→ **YOUR OBJECTIVE**: Would you retype exactly the lines from the one holding "Where should I" through the last line of the listing, and only those, without pictures?

→ **RECORDS SUPPLIED**:
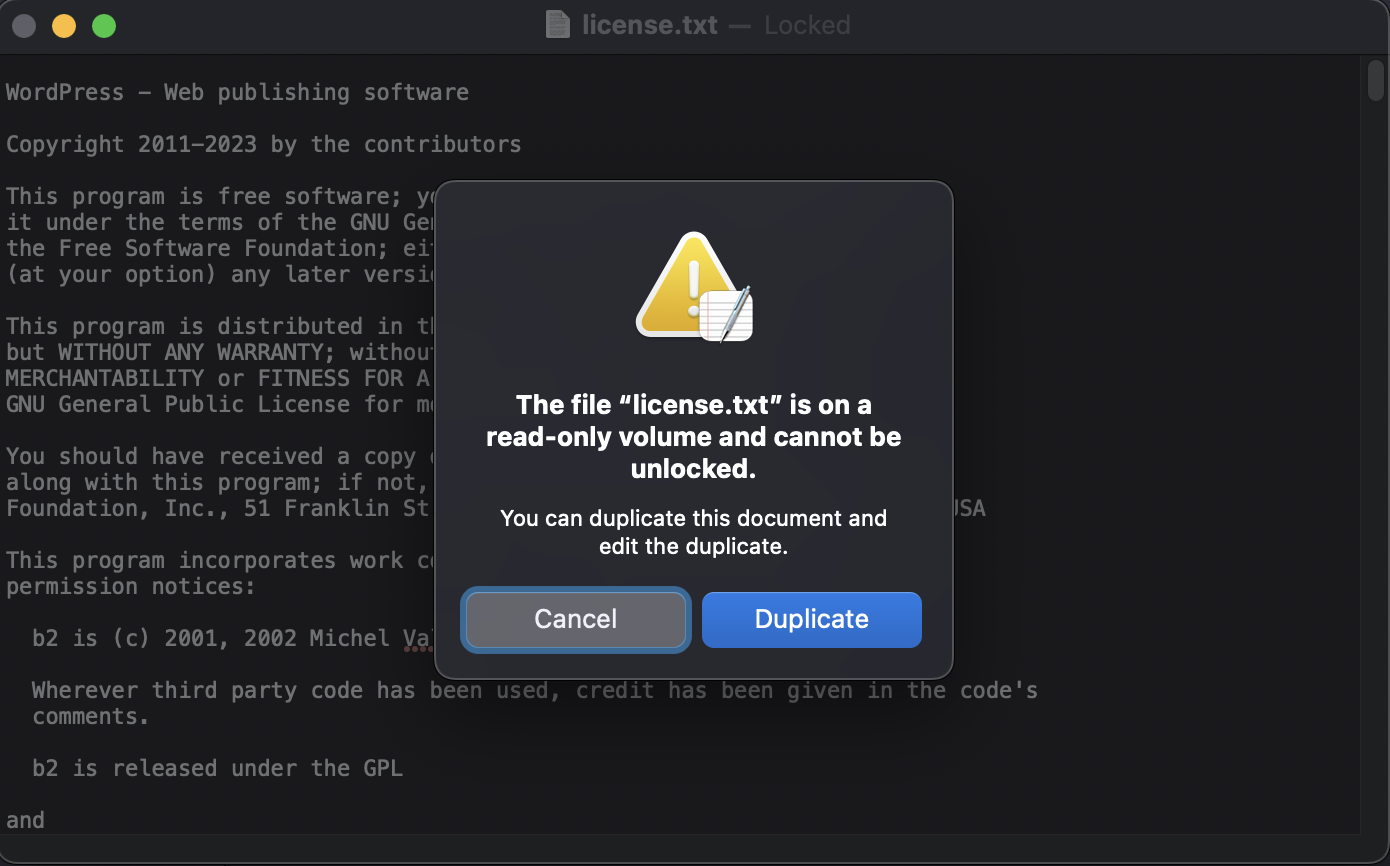The image size is (1390, 866).
Task: Click the yellow warning triangle icon in dialog
Action: click(693, 287)
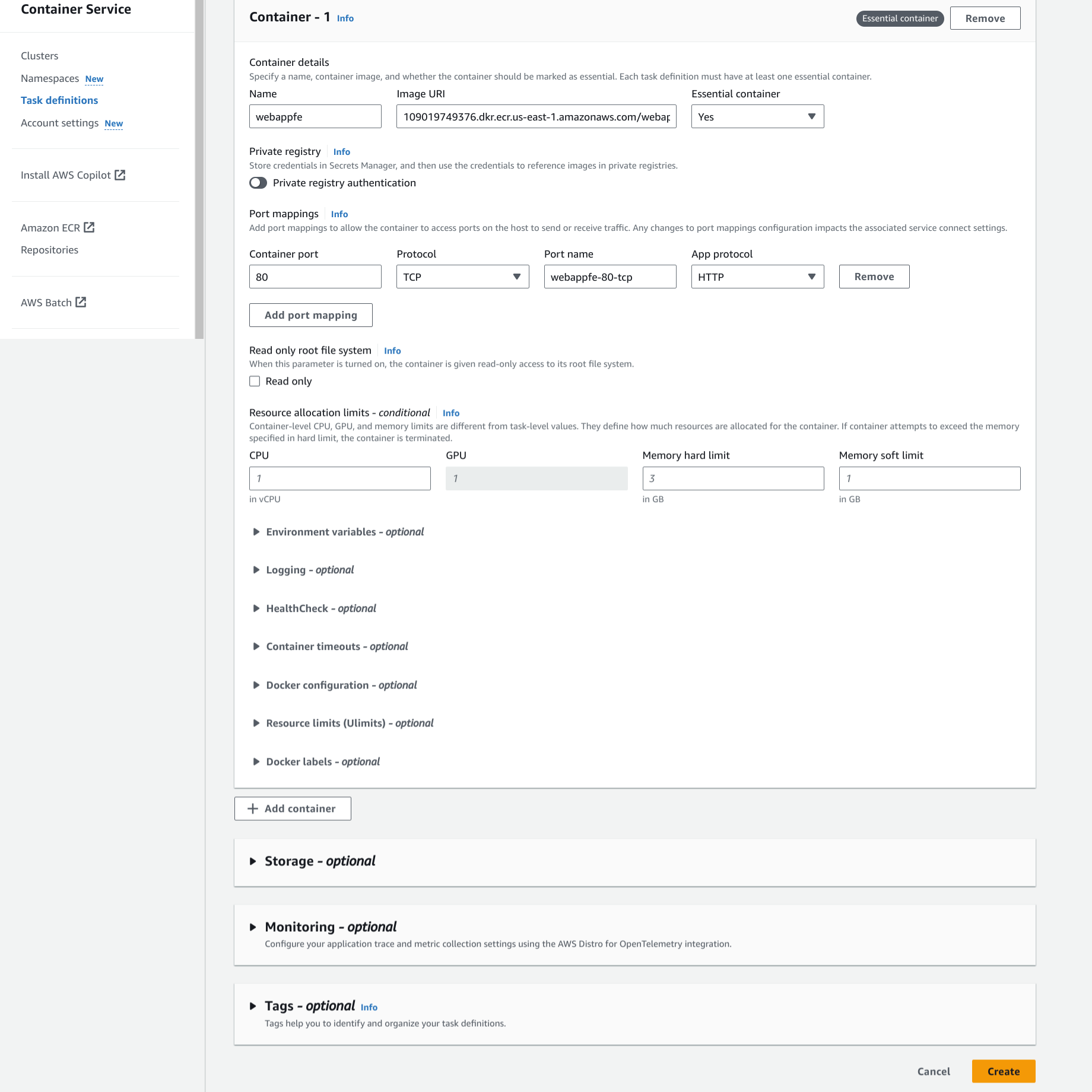Expand the Storage optional section
Screen dimensions: 1092x1092
pyautogui.click(x=253, y=861)
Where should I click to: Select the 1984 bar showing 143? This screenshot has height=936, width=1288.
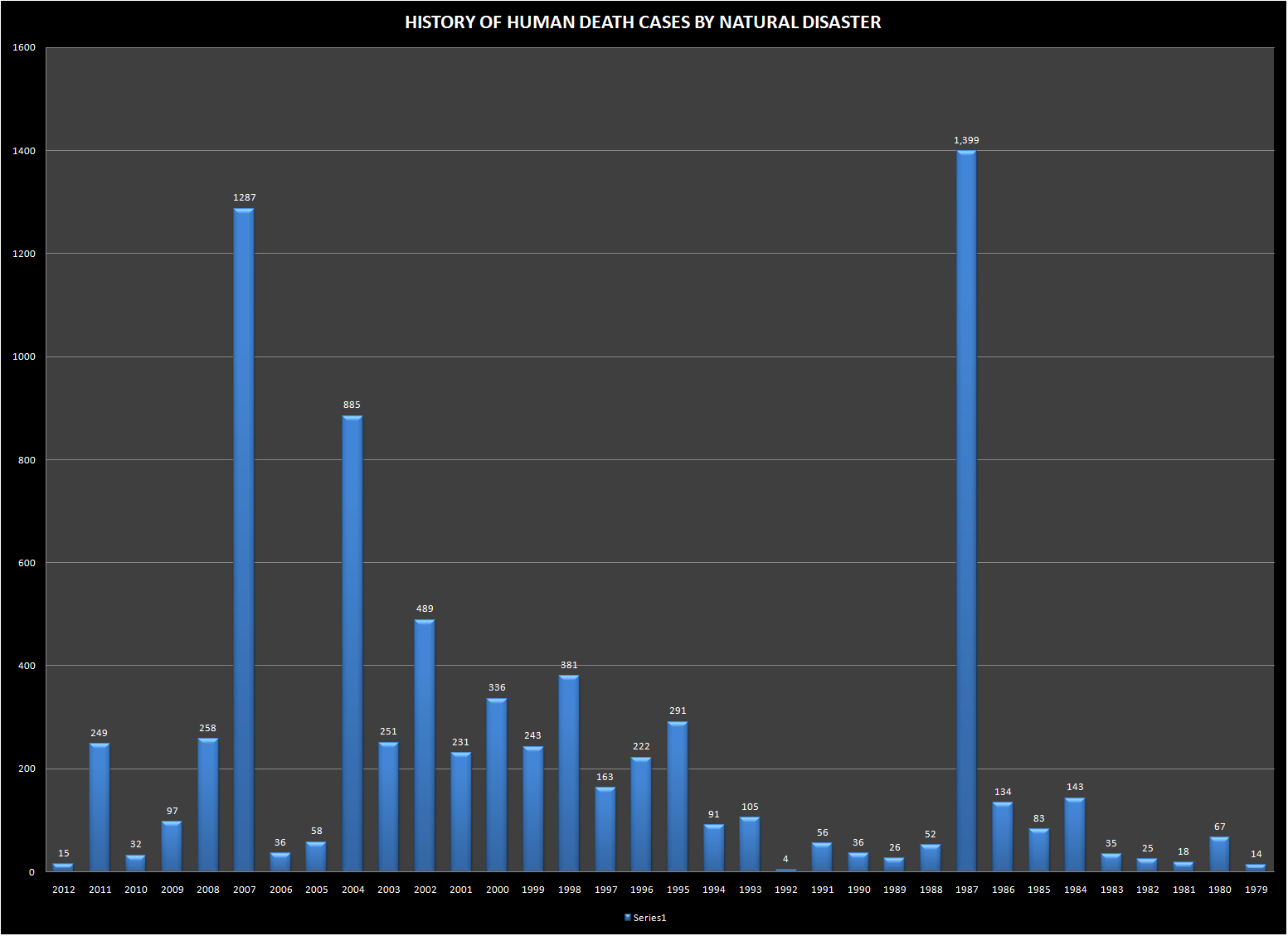(1075, 834)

→ **SOLUTION FOR THIS EXERCISE**:
Where should I click to: Select the 1984 bar showing 143? This screenshot has height=936, width=1288.
(1075, 834)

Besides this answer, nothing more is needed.